- Exercise goal:
For the copy, please give all of the data again exactly and leave the pictures out.

- Material for the task:
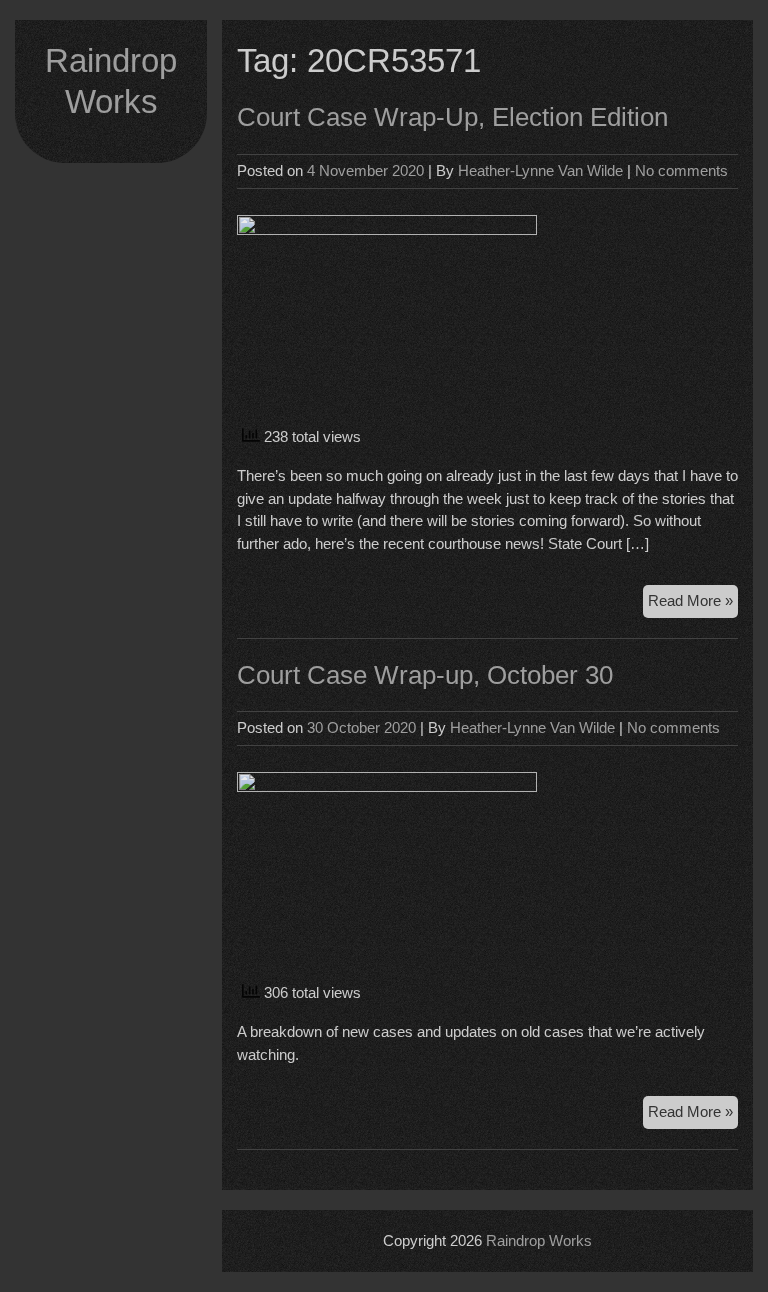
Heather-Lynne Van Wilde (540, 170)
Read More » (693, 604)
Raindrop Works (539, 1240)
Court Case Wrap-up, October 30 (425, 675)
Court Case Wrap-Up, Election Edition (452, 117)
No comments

- Expected answer:
Heather-Lynne Van Wilde (540, 170)
Read More » (693, 604)
Raindrop Works (539, 1240)
Court Case Wrap-up, October 30 (425, 675)
Court Case Wrap-Up, Election Edition (452, 117)
No comments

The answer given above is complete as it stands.